**What you will do:**
Please copy the following records line for line, without any changes.

**Material provided:**
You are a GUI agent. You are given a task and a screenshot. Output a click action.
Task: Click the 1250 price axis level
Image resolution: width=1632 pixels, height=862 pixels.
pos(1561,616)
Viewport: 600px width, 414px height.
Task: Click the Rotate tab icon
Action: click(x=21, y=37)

**Expected output:**
You are a GUI agent. You are given a task and a screenshot. Output a click action.
Task: Click the 1250 price axis level
Image resolution: width=1632 pixels, height=862 pixels.
pos(1561,616)
Viewport: 600px width, 414px height.
Task: Click the Rotate tab icon
Action: click(x=21, y=37)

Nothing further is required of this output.